=== Begin Enclosure ===

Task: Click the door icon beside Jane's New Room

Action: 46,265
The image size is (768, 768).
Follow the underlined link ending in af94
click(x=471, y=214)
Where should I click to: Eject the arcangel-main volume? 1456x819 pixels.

=== End Enclosure ===
=== Begin Enclosure ===

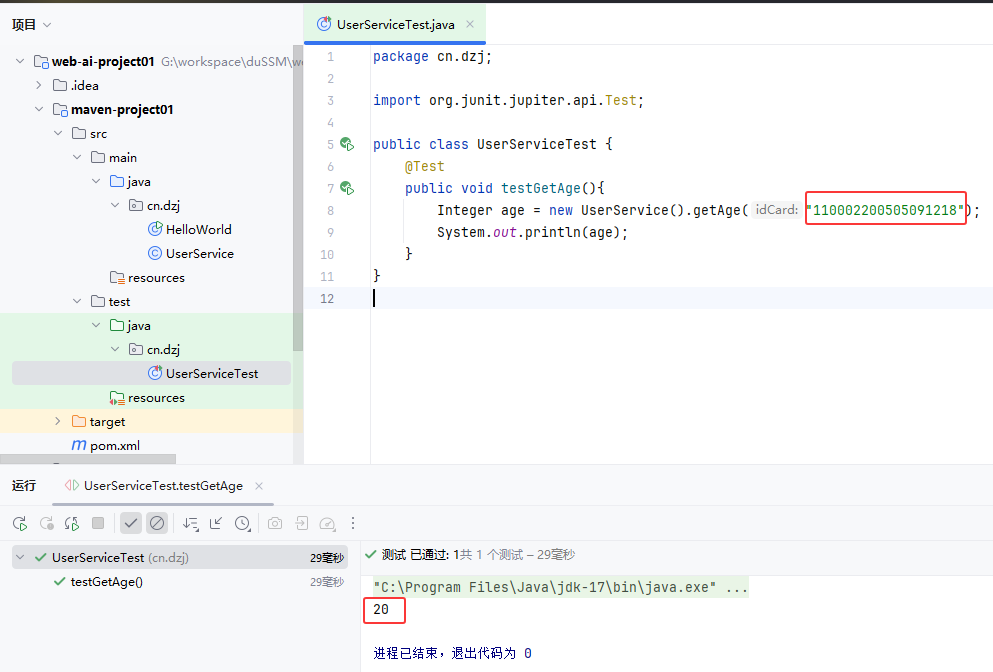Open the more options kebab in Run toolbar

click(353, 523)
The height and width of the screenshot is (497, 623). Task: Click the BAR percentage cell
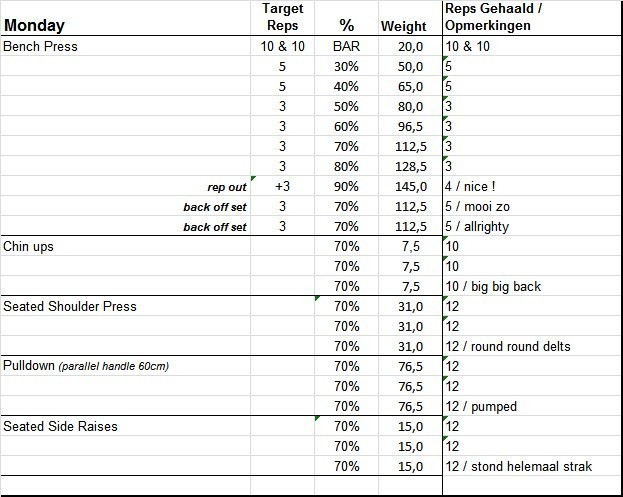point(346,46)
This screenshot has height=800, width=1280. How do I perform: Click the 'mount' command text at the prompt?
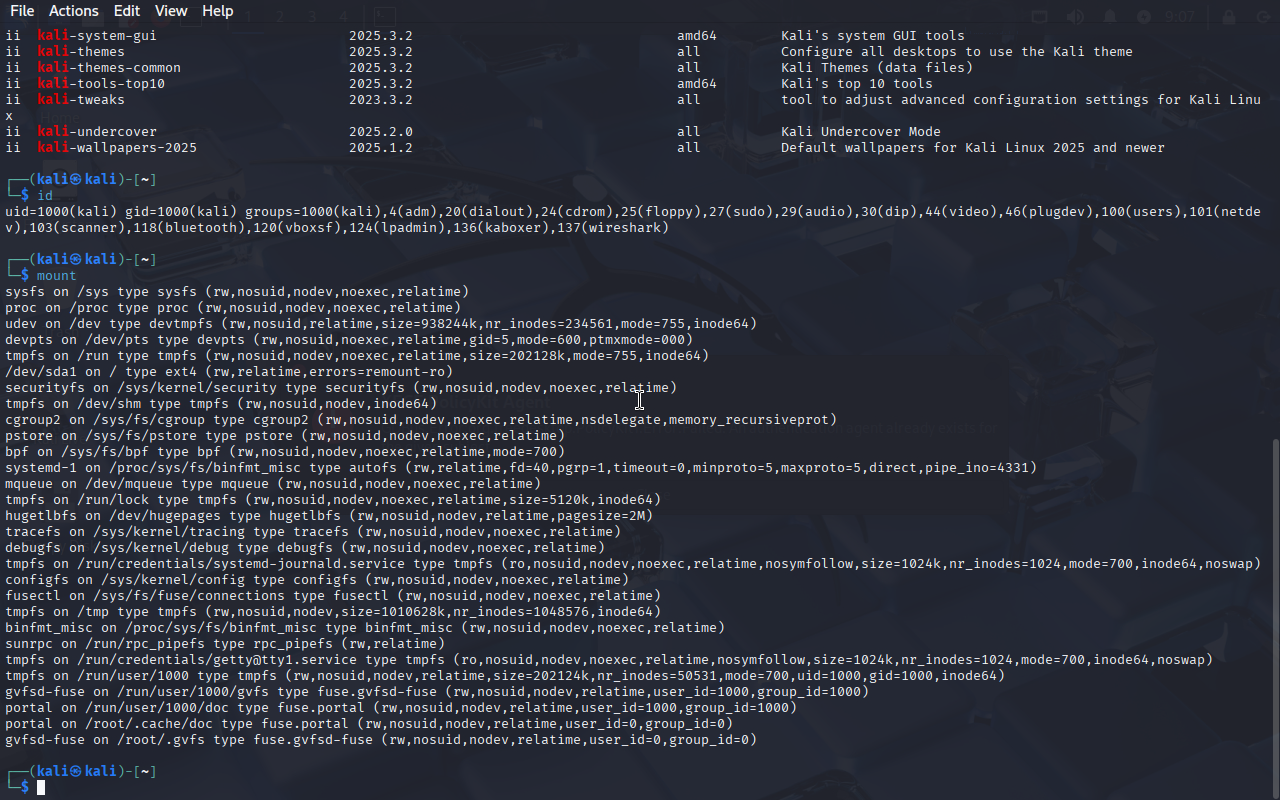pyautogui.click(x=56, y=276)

=== End Enclosure ===
=== Begin Enclosure ===

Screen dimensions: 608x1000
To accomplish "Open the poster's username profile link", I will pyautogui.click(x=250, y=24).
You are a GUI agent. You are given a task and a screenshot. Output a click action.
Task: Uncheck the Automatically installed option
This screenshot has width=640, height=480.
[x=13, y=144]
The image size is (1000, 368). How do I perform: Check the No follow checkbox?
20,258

=== End Enclosure ===

=== Task brief ===
Would you retype the lines above from the one with "Task: Click the door" down to the one with "Where should I", word for word, both ends included and no other lines?

=== Written response ===
Task: Click the door icon beside Jane's New Room

Action: 46,265
The image size is (768, 768).
Follow the underlined link ending in af94
click(x=471, y=214)
Where should I click to: Eject the arcangel-main volume? 1456x819 pixels.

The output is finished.